**WHAT IS BEING ASKED**
From the entries below, retype only the lines from the one with "How do I perform: Open" through the one with "Bookmark the lower", exactly as written.

**STUDY MATERIAL**
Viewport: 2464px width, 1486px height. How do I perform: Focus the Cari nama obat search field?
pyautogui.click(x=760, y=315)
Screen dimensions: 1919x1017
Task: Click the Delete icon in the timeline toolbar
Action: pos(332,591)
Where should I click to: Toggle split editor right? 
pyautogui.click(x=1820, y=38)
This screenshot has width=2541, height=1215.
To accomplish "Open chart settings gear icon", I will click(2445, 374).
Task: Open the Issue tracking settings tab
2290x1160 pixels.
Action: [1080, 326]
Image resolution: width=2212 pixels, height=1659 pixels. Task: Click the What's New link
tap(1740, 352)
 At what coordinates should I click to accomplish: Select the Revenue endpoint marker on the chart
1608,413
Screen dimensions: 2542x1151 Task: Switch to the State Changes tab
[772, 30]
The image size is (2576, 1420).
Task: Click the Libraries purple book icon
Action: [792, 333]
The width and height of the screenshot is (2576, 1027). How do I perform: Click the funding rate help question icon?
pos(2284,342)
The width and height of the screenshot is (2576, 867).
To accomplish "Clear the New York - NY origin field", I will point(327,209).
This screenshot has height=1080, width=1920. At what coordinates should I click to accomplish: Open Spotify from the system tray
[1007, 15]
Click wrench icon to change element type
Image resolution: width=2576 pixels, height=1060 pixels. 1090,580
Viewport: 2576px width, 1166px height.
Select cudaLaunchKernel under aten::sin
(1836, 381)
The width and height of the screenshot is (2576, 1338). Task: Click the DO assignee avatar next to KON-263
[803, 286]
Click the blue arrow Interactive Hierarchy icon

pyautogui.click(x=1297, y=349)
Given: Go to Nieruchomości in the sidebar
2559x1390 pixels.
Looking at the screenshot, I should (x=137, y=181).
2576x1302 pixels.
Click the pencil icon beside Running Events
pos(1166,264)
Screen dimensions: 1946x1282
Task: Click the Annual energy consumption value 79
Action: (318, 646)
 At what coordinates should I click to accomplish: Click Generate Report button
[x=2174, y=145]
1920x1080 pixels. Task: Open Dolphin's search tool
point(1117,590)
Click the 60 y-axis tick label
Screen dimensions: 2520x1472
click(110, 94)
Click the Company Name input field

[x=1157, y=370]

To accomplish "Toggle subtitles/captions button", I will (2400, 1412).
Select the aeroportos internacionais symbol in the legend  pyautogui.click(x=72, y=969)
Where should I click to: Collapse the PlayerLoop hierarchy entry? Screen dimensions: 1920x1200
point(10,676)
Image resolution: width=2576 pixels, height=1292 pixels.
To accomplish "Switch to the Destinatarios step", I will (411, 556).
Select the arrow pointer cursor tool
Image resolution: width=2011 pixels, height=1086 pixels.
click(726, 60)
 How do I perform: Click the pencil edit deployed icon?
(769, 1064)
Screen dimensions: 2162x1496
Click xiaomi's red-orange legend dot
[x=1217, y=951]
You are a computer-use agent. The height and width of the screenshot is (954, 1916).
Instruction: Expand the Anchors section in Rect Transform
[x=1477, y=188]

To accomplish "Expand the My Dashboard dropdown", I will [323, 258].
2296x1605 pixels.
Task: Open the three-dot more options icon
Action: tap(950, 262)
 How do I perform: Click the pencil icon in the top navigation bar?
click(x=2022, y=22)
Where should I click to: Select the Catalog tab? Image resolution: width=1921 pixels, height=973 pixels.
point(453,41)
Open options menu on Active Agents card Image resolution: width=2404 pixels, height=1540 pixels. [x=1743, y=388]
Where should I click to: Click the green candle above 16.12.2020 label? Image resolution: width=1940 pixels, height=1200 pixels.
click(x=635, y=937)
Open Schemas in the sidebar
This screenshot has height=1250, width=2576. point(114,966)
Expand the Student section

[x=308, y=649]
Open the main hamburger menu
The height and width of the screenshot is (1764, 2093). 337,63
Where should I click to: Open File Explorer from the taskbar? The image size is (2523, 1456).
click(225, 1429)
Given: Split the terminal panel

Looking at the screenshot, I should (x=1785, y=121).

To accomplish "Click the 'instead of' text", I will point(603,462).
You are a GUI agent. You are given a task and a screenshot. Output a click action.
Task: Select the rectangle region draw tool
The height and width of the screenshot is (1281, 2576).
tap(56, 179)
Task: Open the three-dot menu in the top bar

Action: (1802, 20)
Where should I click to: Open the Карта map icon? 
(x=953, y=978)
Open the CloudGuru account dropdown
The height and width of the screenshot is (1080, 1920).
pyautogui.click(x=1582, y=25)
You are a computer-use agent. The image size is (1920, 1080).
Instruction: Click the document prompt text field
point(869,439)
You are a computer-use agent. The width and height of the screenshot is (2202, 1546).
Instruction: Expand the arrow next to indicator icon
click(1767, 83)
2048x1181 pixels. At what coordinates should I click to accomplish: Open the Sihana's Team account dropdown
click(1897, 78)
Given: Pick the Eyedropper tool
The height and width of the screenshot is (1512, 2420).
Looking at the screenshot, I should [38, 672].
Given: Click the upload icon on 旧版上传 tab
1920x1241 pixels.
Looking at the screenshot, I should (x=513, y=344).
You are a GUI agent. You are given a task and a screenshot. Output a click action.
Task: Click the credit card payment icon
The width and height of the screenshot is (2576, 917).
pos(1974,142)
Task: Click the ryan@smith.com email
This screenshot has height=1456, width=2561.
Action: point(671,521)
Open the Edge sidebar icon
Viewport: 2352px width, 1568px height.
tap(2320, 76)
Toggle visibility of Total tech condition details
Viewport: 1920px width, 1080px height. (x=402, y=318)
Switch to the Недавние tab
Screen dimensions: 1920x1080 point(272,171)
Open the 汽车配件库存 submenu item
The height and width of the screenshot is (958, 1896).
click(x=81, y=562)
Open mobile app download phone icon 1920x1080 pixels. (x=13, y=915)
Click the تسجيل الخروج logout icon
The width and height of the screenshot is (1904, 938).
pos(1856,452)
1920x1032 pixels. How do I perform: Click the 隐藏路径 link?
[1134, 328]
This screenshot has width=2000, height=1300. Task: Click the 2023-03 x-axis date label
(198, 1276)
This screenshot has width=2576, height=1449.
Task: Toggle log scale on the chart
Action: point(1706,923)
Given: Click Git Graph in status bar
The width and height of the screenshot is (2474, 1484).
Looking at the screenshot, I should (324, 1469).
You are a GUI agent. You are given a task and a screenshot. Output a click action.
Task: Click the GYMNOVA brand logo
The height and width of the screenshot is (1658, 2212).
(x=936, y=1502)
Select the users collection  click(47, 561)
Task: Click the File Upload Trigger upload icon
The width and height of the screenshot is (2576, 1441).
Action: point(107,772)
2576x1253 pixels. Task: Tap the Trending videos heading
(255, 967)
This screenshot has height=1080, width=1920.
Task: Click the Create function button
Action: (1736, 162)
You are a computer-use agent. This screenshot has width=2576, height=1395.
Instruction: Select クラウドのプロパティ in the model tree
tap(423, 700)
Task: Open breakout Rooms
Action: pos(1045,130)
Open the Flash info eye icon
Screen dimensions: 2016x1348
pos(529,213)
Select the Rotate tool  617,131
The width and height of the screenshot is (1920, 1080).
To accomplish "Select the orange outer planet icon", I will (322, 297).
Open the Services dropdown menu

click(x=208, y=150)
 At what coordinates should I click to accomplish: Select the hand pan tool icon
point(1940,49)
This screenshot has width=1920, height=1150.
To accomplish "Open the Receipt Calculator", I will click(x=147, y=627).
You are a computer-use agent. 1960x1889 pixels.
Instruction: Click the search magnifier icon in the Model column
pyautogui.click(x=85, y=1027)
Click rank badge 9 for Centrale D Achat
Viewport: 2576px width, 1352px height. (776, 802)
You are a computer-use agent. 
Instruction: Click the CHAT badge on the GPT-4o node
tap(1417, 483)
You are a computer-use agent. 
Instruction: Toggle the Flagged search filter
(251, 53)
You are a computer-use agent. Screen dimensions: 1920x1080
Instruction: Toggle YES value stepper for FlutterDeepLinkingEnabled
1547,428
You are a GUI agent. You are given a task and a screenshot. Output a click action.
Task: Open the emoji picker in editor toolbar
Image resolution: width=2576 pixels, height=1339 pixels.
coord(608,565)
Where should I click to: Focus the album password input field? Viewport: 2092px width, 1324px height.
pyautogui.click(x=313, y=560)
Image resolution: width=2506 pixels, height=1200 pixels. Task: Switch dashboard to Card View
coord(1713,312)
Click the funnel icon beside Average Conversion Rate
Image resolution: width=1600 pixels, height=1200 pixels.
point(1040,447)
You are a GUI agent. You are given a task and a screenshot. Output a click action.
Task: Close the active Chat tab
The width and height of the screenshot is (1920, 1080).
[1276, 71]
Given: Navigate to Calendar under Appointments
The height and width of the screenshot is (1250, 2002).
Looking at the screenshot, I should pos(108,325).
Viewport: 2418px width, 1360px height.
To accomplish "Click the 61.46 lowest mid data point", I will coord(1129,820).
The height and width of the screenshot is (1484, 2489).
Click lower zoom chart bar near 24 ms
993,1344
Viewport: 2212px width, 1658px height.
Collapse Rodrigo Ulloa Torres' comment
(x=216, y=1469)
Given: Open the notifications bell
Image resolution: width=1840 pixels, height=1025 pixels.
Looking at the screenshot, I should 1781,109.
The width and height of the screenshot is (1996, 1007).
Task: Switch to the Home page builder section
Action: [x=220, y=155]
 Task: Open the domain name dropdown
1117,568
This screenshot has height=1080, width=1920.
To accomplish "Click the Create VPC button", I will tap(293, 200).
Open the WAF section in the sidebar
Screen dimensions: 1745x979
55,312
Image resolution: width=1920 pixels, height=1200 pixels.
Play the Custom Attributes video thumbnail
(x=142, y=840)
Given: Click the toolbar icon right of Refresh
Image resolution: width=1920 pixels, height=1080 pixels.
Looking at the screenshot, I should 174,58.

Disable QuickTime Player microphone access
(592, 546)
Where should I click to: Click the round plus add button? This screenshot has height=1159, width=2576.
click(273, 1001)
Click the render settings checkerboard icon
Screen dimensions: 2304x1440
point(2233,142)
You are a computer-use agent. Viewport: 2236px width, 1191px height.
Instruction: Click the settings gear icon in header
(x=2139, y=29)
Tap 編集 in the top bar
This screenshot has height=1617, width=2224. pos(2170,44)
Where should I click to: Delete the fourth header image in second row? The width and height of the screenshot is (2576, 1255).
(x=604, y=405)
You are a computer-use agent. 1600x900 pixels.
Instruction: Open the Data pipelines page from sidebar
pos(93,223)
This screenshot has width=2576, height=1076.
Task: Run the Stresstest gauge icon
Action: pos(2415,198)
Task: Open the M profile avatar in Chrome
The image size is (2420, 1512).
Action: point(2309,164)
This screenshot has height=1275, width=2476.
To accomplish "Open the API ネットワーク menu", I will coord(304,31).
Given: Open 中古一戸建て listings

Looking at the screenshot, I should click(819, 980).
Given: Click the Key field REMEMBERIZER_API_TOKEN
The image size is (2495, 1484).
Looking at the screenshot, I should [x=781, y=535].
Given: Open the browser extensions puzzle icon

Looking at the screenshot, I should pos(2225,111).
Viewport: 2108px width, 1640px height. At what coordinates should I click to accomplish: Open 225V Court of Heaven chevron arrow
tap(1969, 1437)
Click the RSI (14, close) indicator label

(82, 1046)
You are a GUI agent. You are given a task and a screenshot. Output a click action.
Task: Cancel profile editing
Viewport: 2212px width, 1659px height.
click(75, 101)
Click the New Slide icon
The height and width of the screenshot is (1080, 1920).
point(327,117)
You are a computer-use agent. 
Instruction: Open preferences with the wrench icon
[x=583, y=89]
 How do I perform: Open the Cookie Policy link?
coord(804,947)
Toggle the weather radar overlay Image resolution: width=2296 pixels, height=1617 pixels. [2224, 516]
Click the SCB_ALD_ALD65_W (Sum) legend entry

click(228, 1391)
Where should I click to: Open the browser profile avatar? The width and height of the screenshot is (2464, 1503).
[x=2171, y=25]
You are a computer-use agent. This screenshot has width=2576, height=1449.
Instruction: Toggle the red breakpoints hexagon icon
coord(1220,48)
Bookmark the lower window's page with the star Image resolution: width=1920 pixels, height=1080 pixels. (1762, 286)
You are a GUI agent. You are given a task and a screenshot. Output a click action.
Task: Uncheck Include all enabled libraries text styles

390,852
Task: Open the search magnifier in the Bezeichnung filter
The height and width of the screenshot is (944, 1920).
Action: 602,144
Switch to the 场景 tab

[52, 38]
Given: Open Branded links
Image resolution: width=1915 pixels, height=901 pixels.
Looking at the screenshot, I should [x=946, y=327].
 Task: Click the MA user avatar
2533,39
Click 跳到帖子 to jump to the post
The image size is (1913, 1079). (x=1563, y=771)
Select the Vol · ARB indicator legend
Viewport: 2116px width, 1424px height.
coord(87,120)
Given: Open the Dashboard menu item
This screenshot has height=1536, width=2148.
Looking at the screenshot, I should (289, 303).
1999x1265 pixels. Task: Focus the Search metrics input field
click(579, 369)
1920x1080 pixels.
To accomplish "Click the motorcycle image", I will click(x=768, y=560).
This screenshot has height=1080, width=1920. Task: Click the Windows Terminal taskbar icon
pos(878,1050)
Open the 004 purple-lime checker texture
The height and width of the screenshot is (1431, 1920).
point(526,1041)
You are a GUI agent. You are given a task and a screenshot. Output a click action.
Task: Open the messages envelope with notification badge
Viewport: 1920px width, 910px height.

**EXERCISE SOLUTION**
 How do I perform: Open the Cookie Policy link?
coord(804,947)
Toggle the weather radar overlay Image resolution: width=2296 pixels, height=1617 pixels. [2224, 516]
Click the SCB_ALD_ALD65_W (Sum) legend entry

click(228, 1391)
Where should I click to: Open the browser profile avatar? The width and height of the screenshot is (2464, 1503).
[x=2171, y=25]
You are a computer-use agent. This screenshot has width=2576, height=1449.
Instruction: Toggle the red breakpoints hexagon icon
coord(1220,48)
Bookmark the lower window's page with the star Image resolution: width=1920 pixels, height=1080 pixels. (1762, 286)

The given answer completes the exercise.